WHAT YOU ARE ASKED TO DO: Copy nothing but the lines below running from the line containing "The image size is (1568, 780)." through the line containing "Given: Click the 01 March date badge", both end lines included.

#### PROVIDED DATA ####

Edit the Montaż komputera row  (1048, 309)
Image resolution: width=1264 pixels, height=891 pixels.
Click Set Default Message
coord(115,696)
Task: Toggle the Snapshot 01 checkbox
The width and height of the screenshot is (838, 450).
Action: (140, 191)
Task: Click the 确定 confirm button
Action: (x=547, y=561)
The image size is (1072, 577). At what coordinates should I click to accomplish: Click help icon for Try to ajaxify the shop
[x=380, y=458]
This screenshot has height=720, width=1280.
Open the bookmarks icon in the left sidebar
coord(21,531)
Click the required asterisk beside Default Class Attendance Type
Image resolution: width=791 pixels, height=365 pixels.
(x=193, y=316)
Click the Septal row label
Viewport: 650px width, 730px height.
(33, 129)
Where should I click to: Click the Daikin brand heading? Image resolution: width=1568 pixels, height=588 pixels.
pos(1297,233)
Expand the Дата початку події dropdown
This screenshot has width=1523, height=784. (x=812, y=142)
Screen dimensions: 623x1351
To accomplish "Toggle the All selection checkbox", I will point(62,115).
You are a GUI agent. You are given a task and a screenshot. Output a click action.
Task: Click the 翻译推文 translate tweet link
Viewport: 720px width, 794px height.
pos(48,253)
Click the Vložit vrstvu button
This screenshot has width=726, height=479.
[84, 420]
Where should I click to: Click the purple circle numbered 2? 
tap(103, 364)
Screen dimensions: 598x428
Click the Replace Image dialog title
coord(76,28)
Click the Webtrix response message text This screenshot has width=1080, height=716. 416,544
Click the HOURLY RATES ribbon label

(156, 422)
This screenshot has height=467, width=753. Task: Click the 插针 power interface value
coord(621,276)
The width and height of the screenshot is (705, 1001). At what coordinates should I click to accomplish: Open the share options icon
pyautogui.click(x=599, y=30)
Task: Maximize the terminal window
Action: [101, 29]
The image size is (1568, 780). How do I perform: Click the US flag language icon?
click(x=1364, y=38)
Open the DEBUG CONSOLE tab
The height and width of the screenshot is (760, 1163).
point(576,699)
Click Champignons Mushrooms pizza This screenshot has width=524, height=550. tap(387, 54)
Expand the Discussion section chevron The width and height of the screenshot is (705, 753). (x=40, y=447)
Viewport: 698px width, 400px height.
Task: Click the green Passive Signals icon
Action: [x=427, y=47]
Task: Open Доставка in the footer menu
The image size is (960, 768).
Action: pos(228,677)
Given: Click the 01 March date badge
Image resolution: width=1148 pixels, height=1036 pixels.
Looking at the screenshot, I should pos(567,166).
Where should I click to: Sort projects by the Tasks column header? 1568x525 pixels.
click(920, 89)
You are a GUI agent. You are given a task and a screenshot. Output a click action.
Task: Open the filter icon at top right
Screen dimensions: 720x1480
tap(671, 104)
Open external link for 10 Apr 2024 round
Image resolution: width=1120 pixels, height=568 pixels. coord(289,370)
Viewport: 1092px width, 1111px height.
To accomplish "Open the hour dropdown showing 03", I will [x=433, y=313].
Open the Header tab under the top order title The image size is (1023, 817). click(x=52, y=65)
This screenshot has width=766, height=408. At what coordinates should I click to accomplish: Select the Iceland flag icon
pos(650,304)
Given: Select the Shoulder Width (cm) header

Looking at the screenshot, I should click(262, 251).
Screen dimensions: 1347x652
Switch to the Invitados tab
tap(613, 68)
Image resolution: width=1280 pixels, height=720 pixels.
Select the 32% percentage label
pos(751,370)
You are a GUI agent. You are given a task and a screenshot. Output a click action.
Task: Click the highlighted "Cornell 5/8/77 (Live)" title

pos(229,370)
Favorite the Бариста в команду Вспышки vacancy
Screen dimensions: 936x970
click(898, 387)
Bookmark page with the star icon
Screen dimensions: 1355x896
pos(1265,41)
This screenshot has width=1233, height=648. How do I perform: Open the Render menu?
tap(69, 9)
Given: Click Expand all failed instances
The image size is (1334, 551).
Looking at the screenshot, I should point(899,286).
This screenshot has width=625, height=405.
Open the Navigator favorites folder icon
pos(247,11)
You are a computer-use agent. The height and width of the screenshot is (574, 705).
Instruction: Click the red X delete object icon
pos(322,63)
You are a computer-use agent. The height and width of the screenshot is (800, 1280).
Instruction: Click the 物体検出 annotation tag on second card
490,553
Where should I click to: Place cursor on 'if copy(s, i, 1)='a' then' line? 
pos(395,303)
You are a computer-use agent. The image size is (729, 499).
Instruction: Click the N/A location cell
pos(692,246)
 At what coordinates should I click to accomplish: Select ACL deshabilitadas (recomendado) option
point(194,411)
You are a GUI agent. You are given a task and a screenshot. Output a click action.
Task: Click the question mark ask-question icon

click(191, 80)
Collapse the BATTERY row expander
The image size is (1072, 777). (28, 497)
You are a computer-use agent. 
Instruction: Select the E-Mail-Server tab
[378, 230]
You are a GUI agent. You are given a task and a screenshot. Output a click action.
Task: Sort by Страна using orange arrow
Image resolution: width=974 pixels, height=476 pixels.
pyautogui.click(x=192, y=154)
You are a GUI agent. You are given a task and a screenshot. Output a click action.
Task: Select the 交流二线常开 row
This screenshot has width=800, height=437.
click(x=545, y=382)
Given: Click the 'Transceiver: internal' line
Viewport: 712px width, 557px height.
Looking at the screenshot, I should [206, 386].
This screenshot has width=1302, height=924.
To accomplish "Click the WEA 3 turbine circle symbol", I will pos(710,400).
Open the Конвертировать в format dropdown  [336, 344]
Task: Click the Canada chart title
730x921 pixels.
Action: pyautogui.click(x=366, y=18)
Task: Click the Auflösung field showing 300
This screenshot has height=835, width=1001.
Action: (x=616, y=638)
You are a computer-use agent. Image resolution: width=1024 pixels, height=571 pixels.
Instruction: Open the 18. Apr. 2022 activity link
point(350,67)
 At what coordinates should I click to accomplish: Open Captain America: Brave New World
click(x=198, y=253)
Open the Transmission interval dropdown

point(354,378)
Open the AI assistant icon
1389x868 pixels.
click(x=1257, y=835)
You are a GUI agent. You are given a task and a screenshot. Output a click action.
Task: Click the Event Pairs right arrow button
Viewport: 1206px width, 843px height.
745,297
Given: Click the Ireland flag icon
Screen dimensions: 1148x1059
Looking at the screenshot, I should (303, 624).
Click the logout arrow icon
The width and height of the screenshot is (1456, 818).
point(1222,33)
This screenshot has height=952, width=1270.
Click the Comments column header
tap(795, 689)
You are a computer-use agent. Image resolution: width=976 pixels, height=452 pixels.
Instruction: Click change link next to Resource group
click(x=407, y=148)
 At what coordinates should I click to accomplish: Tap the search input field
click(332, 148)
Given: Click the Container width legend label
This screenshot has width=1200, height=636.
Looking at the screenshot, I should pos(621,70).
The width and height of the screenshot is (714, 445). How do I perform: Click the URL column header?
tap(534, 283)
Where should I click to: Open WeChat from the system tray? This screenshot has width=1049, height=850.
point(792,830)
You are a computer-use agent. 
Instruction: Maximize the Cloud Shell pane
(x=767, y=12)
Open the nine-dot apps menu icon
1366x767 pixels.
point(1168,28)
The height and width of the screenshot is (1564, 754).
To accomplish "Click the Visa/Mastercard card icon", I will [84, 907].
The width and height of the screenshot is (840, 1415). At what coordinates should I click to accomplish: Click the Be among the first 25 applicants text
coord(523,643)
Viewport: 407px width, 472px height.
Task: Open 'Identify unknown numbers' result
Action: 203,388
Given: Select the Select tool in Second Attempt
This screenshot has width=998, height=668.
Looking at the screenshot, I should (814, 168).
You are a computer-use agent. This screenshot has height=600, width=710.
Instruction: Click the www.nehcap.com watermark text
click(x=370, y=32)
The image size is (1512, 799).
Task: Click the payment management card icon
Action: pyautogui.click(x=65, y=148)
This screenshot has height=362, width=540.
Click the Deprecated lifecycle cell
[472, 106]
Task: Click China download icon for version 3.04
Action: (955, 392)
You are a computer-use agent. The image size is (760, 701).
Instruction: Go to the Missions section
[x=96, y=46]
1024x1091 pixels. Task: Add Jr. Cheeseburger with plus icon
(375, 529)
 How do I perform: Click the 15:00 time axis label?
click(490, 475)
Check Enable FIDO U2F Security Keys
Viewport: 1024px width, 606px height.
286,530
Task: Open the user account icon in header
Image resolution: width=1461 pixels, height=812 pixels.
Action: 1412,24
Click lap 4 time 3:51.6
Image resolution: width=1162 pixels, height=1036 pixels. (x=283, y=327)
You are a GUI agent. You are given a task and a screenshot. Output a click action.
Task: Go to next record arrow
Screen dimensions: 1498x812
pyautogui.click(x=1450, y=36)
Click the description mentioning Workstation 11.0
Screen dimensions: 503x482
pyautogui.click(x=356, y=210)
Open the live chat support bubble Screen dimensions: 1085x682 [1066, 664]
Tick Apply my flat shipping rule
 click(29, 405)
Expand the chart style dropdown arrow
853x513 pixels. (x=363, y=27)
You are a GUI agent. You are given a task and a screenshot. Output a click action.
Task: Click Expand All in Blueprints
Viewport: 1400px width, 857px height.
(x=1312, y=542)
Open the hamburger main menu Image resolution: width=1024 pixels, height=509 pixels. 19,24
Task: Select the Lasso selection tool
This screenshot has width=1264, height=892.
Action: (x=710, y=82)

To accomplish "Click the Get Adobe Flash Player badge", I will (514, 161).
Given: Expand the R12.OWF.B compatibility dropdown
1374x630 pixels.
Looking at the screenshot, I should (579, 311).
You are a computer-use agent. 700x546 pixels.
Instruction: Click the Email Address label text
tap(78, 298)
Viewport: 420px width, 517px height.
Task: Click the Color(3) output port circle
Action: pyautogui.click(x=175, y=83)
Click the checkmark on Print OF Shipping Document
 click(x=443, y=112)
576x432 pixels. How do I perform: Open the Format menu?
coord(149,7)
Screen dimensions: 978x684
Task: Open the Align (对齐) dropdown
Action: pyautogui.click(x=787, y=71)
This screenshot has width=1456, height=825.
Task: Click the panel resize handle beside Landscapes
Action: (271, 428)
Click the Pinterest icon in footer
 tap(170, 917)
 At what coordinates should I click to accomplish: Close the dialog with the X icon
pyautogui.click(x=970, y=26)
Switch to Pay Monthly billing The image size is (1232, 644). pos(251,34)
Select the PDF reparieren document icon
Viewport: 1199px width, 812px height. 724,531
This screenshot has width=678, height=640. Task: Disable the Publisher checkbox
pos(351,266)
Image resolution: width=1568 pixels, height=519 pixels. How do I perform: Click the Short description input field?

####

TASK RESPONSE:
The image size is (1568, 780). How do I perform: Click the US flag language icon?
click(x=1364, y=38)
Open the DEBUG CONSOLE tab
The height and width of the screenshot is (760, 1163).
point(576,699)
Click Champignons Mushrooms pizza This screenshot has width=524, height=550. tap(387, 54)
Expand the Discussion section chevron The width and height of the screenshot is (705, 753). (x=40, y=447)
Viewport: 698px width, 400px height.
Task: Click the green Passive Signals icon
Action: [x=427, y=47]
Task: Open Доставка in the footer menu
The image size is (960, 768).
Action: pos(228,677)
Given: Click the 01 March date badge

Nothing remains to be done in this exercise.